▶ Your objective
Could you arrange the records as a numbered list, starting with the line that contains "Store (78, 75)" and going on through the line that contains "05/09 (680, 2389)", with blank lines left out?

Pointing records for text and elements
━━━━━━━━━━

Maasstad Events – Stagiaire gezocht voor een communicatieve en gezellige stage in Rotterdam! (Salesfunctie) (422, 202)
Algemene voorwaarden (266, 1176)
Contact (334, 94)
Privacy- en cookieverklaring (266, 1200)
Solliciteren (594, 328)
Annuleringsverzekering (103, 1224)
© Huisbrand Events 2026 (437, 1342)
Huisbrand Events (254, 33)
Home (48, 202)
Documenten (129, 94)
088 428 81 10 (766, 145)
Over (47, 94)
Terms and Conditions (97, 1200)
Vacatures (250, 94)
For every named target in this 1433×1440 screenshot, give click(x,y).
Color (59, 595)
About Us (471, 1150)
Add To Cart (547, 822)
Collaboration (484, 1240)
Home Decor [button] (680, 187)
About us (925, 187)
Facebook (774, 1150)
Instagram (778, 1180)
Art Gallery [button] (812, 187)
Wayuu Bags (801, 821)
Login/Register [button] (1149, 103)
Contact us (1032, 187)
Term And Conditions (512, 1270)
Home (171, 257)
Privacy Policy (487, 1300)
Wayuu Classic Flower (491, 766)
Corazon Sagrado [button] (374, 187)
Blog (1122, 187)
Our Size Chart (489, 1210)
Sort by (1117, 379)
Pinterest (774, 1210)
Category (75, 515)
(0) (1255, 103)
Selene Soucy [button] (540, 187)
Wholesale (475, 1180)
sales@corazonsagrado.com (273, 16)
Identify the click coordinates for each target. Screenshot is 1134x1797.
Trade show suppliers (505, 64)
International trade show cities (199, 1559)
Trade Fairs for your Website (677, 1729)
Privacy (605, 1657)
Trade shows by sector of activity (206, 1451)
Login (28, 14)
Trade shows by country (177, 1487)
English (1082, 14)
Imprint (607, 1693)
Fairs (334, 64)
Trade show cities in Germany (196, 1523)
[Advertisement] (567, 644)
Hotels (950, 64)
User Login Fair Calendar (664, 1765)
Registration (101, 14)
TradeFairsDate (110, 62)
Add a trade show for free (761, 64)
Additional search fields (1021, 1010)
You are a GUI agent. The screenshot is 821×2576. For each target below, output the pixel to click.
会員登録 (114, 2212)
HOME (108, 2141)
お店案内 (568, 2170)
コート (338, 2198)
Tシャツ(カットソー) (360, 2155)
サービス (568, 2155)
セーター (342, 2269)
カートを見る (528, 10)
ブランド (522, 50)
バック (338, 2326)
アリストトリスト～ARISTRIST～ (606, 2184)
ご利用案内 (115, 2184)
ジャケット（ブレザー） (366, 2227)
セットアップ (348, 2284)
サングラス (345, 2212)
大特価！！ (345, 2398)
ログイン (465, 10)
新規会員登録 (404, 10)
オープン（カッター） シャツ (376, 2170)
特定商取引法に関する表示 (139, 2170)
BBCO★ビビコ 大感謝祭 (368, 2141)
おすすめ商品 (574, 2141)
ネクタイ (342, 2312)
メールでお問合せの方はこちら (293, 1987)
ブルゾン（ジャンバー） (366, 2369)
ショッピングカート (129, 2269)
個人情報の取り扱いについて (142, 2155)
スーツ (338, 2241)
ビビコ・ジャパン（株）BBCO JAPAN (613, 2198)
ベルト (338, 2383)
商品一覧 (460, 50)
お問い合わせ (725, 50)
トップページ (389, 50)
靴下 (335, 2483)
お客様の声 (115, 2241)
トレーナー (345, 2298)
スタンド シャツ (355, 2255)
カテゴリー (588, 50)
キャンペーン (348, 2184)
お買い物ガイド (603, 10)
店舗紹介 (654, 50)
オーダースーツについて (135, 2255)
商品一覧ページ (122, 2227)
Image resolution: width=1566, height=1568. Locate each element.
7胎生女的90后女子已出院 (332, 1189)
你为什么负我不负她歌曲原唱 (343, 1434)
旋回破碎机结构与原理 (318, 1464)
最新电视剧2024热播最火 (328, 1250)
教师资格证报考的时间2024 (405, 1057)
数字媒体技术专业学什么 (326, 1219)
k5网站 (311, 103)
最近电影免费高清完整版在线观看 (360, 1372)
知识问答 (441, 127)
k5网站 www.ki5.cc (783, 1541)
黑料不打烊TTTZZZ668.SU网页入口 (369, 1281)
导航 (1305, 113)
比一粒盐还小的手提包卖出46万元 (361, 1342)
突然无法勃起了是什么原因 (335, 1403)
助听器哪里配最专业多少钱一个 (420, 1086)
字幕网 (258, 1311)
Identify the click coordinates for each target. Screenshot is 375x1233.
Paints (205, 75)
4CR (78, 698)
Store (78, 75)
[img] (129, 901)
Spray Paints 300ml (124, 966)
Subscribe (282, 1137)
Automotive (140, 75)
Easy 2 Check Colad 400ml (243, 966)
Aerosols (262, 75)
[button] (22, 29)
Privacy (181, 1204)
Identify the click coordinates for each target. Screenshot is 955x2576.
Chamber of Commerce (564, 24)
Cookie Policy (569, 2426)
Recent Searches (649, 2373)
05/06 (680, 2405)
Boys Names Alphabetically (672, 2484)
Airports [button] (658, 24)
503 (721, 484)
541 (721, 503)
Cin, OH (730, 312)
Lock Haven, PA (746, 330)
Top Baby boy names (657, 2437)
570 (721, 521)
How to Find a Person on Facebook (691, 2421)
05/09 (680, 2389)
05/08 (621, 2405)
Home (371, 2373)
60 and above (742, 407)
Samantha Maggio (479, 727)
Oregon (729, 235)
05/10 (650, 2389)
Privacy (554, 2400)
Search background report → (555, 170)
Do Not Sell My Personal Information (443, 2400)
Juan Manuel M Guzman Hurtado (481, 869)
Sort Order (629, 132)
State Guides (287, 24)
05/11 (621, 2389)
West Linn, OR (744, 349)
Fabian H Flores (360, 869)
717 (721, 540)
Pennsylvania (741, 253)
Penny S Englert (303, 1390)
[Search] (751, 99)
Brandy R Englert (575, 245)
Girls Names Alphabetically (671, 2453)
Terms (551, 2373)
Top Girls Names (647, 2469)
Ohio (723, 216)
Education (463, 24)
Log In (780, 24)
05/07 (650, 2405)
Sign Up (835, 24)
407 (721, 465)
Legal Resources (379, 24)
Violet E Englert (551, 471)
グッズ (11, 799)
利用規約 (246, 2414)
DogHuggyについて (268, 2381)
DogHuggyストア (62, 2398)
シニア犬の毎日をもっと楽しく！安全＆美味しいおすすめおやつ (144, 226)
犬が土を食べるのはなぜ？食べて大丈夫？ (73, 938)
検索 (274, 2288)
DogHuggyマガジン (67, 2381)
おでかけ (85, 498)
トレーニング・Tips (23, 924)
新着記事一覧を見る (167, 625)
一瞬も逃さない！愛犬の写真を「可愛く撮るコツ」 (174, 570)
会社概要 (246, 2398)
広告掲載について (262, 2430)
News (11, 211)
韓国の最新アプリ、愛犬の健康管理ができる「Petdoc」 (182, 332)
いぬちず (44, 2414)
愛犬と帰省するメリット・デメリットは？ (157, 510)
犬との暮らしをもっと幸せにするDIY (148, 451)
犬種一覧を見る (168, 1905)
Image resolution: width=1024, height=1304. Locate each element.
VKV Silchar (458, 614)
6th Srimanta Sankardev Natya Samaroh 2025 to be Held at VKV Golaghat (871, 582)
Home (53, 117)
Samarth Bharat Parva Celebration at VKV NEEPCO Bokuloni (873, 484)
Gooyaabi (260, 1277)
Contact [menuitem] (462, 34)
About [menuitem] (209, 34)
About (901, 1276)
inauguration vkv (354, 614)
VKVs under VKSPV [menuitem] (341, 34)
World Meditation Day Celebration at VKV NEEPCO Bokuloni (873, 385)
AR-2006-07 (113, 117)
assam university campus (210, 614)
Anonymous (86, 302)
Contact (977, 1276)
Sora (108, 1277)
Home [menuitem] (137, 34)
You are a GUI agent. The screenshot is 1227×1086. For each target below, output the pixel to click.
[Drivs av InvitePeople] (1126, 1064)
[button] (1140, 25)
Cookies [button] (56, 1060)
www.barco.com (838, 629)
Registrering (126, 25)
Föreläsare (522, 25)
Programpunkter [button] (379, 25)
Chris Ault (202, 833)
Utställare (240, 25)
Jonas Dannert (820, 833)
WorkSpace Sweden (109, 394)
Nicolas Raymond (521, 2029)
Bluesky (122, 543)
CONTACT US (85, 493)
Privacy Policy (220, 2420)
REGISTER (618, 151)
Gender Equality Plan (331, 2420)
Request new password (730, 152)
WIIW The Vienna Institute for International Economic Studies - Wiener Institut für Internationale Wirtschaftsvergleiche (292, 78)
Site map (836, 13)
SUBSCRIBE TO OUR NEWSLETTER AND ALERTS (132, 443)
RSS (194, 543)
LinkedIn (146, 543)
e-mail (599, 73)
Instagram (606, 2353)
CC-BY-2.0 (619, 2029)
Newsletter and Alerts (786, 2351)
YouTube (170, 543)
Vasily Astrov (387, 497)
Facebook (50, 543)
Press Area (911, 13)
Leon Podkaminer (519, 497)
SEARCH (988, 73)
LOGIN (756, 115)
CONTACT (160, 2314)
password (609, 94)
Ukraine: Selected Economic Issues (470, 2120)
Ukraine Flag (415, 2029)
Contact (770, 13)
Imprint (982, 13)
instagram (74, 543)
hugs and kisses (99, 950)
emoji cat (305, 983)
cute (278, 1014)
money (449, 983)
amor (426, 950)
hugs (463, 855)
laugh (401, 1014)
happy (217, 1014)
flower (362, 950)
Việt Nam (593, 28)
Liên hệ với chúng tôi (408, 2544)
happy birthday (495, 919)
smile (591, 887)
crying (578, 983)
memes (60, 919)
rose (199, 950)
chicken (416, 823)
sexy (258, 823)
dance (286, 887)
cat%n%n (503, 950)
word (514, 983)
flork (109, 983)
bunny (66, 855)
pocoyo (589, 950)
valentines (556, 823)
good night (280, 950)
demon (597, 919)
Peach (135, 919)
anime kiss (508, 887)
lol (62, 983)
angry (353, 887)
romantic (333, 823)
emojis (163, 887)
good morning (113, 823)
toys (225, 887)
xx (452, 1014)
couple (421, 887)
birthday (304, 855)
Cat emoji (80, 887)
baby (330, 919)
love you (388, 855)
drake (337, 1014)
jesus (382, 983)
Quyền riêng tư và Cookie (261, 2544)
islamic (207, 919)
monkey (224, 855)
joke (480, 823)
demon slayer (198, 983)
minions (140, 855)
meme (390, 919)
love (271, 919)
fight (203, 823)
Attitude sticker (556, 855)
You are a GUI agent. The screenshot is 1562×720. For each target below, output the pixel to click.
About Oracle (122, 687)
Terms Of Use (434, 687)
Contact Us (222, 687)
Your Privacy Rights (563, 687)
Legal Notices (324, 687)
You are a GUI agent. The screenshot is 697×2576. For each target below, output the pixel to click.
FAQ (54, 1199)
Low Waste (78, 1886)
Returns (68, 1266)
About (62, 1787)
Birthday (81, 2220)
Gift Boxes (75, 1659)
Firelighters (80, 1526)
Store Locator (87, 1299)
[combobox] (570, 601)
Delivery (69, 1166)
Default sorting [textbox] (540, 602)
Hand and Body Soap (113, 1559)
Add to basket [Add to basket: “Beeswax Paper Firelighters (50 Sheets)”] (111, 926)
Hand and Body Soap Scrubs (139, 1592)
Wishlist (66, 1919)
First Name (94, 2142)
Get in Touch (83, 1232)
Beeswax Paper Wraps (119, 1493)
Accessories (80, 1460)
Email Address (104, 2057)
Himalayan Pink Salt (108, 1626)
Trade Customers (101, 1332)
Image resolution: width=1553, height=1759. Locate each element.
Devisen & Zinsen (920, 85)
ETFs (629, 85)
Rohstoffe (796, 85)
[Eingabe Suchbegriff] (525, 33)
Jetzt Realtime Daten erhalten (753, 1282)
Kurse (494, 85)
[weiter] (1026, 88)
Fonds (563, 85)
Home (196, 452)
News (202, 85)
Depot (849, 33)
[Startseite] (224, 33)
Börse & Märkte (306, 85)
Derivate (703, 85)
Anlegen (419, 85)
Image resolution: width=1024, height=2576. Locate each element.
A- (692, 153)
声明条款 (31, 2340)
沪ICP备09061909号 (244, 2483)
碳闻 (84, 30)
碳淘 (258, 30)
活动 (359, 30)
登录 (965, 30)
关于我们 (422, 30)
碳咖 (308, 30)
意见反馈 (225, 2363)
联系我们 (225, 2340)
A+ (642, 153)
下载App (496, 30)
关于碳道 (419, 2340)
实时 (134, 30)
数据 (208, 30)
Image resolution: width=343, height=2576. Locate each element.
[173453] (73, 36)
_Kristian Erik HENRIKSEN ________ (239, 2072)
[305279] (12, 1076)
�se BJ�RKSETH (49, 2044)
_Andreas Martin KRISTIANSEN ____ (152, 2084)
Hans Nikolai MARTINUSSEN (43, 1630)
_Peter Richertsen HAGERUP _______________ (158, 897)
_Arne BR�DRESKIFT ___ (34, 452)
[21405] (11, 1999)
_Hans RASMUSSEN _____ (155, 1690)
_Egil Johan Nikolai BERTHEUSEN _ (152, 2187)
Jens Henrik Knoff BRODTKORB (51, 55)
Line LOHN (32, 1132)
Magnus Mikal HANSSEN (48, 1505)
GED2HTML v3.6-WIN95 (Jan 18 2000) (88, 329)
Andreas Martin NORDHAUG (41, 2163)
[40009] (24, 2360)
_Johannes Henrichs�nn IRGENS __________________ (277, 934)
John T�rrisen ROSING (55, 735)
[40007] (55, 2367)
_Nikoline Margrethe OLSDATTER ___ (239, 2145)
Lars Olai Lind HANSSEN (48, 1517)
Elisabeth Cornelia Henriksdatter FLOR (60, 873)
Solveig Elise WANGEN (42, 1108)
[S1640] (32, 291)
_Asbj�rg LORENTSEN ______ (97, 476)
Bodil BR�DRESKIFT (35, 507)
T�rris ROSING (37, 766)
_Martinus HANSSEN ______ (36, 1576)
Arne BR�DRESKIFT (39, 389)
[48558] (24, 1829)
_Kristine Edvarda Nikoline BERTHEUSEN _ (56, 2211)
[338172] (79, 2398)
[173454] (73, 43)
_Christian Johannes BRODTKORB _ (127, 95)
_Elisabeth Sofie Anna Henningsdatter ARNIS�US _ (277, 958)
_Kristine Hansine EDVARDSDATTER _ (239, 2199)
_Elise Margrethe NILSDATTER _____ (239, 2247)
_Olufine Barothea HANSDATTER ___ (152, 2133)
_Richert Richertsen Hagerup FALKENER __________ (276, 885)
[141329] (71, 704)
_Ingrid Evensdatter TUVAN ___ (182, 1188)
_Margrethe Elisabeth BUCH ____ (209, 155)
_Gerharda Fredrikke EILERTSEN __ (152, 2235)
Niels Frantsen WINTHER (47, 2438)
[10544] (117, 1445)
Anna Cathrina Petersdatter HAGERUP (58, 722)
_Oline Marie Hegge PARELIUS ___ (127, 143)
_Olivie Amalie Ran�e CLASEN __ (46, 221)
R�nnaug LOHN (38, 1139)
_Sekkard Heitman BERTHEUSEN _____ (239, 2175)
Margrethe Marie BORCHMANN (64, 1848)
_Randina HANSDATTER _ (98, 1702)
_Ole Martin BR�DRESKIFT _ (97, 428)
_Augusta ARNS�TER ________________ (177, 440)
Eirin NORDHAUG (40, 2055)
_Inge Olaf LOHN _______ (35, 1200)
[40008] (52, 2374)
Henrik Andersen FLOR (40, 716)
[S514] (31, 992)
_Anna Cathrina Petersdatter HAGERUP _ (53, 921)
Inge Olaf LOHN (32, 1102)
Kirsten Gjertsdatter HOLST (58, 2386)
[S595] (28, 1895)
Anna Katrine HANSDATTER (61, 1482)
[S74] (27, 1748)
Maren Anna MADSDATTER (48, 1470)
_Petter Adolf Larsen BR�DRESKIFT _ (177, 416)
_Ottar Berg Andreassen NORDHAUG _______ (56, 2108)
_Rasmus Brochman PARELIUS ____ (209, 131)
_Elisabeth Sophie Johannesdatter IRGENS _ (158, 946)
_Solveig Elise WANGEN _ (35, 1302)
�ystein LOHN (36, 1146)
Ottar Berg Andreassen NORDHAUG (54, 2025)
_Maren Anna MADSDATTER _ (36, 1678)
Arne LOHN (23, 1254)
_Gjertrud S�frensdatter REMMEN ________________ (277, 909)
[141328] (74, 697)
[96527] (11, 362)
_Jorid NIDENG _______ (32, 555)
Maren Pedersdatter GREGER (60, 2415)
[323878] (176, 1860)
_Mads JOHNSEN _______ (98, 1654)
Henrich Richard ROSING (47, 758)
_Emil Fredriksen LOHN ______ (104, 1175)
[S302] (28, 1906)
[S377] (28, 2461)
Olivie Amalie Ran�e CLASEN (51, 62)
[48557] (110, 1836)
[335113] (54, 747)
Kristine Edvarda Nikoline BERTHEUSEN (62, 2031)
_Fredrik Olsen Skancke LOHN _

━━━━━━━━━━

▶ Response to this task
1. Store (78, 75)
2. [img] (129, 901)
3. Spray Paints 300ml (124, 966)
4. Subscribe (282, 1137)
5. Automotive (140, 75)
6. Easy 2 Check Colad 400ml (243, 966)
7. Aerosols (262, 75)
8. [button] (22, 29)
9. Privacy (181, 1204)
10. Identify the click coordinates for each target. Screenshot is 955x2576.
11. Chamber of Commerce (564, 24)
12. Cookie Policy (569, 2426)
13. Recent Searches (649, 2373)
14. 05/06 (680, 2405)
15. Boys Names Alphabetically (672, 2484)
16. Airports [button] (658, 24)
17. 503 (721, 484)
18. 541 (721, 503)
19. Cin, OH (730, 312)
20. Lock Haven, PA (746, 330)
21. Top Baby boy names (657, 2437)
22. 570 (721, 521)
23. How to Find a Person on Facebook (691, 2421)
24. 05/09 (680, 2389)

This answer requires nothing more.